== Task directions ==
In the data below, find the line containing "Accept the chamfer with the green checkmark", then set down that line and every later line up to and including the line containing "Task: Click 바로가기 서비스 추가 button", exactly.

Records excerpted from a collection
========

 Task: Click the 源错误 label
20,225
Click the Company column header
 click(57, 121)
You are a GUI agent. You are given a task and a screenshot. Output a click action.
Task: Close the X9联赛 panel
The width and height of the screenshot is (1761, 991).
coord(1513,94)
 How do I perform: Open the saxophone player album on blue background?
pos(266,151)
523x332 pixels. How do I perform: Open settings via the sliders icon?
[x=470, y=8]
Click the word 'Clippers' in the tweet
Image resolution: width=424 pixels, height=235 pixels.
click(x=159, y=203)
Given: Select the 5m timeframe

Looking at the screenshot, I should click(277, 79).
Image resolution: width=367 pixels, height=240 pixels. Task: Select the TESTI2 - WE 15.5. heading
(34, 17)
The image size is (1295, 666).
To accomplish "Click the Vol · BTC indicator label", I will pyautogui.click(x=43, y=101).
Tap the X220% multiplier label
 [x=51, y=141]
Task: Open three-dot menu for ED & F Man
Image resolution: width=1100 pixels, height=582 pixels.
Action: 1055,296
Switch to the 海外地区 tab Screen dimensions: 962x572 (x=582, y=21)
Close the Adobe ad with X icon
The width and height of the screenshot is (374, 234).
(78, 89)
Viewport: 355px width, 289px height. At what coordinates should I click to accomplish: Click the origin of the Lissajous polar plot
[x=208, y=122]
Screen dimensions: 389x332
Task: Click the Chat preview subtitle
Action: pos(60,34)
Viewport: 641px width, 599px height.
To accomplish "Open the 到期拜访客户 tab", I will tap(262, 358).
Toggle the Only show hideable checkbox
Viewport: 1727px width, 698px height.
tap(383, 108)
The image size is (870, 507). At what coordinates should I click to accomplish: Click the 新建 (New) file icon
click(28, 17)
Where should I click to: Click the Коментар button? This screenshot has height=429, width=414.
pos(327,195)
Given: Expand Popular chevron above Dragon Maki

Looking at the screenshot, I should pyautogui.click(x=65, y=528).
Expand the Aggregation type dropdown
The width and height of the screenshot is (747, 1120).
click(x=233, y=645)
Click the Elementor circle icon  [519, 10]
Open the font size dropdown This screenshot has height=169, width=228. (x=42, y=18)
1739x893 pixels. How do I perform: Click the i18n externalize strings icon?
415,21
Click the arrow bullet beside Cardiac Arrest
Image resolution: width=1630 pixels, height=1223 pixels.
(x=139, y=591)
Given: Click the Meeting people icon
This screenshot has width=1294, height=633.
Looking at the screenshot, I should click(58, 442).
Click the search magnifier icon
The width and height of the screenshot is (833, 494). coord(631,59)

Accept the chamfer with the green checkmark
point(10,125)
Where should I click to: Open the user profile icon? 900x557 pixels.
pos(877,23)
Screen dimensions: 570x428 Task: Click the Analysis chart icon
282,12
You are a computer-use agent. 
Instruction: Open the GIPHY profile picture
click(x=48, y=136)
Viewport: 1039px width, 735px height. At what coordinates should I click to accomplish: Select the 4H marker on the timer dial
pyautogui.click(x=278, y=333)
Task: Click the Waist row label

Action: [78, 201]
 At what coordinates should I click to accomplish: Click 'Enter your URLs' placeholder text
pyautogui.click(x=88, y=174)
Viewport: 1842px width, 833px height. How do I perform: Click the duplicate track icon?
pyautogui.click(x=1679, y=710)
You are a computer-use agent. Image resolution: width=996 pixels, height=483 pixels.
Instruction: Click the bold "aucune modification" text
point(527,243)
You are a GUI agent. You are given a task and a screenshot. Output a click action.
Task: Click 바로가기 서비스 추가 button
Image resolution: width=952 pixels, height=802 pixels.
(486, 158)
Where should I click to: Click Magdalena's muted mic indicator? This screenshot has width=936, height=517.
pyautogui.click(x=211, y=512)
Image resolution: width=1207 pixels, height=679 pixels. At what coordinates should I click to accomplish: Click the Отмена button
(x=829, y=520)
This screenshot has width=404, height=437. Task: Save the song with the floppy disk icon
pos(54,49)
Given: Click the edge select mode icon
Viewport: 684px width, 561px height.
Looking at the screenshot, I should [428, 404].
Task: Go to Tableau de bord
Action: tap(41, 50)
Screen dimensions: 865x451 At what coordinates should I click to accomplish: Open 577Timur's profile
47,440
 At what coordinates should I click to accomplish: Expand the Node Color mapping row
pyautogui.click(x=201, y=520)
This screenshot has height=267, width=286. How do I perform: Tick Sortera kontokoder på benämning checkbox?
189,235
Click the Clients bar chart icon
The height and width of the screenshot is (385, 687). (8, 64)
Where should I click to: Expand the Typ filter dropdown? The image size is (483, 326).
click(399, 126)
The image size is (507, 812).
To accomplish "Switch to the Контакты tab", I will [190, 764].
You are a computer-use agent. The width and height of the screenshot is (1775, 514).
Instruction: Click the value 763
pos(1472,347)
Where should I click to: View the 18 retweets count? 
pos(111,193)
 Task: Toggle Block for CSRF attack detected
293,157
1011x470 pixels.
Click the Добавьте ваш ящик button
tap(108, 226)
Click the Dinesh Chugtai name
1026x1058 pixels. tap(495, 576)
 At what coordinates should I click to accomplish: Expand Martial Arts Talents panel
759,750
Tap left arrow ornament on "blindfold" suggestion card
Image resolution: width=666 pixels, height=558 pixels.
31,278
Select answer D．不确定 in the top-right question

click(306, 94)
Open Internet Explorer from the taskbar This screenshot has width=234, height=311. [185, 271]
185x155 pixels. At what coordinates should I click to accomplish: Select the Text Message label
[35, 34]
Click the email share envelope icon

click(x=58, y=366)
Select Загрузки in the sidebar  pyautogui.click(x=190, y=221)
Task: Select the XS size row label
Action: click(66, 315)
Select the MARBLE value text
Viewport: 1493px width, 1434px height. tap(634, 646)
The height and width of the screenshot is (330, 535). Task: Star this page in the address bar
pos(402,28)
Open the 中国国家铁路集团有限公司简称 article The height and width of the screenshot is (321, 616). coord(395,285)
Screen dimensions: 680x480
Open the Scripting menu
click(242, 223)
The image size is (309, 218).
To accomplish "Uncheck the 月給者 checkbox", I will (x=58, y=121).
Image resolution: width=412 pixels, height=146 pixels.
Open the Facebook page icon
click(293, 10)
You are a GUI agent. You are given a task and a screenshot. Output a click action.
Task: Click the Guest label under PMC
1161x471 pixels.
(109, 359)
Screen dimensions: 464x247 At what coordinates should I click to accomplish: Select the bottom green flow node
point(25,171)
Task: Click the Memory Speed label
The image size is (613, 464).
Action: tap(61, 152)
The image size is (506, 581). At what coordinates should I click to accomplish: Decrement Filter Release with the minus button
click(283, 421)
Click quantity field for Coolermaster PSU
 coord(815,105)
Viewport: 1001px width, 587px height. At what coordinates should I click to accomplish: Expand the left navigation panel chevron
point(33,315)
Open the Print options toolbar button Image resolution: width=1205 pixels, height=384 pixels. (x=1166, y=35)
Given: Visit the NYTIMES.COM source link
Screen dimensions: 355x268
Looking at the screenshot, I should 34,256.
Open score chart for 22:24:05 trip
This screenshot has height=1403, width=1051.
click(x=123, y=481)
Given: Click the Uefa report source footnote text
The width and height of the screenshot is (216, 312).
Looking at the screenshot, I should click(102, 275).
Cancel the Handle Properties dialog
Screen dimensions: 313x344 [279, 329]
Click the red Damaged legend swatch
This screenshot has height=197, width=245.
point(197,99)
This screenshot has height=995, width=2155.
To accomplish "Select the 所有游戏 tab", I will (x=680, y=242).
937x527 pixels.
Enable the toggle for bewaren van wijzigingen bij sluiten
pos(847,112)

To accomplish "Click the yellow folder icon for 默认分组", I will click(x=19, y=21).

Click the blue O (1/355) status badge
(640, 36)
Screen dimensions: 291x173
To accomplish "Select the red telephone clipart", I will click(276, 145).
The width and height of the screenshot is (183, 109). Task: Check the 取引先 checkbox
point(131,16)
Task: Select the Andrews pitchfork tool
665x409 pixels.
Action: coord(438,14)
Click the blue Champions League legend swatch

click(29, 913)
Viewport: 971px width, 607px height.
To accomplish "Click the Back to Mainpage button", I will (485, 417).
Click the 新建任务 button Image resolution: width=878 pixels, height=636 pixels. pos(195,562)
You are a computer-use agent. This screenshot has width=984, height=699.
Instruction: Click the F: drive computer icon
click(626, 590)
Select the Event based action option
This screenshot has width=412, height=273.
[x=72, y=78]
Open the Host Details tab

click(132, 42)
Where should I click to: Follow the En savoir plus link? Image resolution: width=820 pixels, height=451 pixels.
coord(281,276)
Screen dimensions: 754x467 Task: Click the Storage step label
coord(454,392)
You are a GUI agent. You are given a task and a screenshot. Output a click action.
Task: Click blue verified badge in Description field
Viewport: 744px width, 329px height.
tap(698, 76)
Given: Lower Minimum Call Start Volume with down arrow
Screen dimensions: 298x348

========

== Solution ==
Accept the chamfer with the green checkmark
point(10,125)
Where should I click to: Open the user profile icon? 900x557 pixels.
pos(877,23)
Screen dimensions: 570x428 Task: Click the Analysis chart icon
282,12
You are a computer-use agent. 
Instruction: Open the GIPHY profile picture
click(x=48, y=136)
Viewport: 1039px width, 735px height. At what coordinates should I click to accomplish: Select the 4H marker on the timer dial
pyautogui.click(x=278, y=333)
Task: Click the Waist row label

Action: [78, 201]
 At what coordinates should I click to accomplish: Click 'Enter your URLs' placeholder text
pyautogui.click(x=88, y=174)
Viewport: 1842px width, 833px height. How do I perform: Click the duplicate track icon?
pyautogui.click(x=1679, y=710)
You are a computer-use agent. Image resolution: width=996 pixels, height=483 pixels.
Instruction: Click the bold "aucune modification" text
point(527,243)
You are a GUI agent. You are given a task and a screenshot. Output a click action.
Task: Click 바로가기 서비스 추가 button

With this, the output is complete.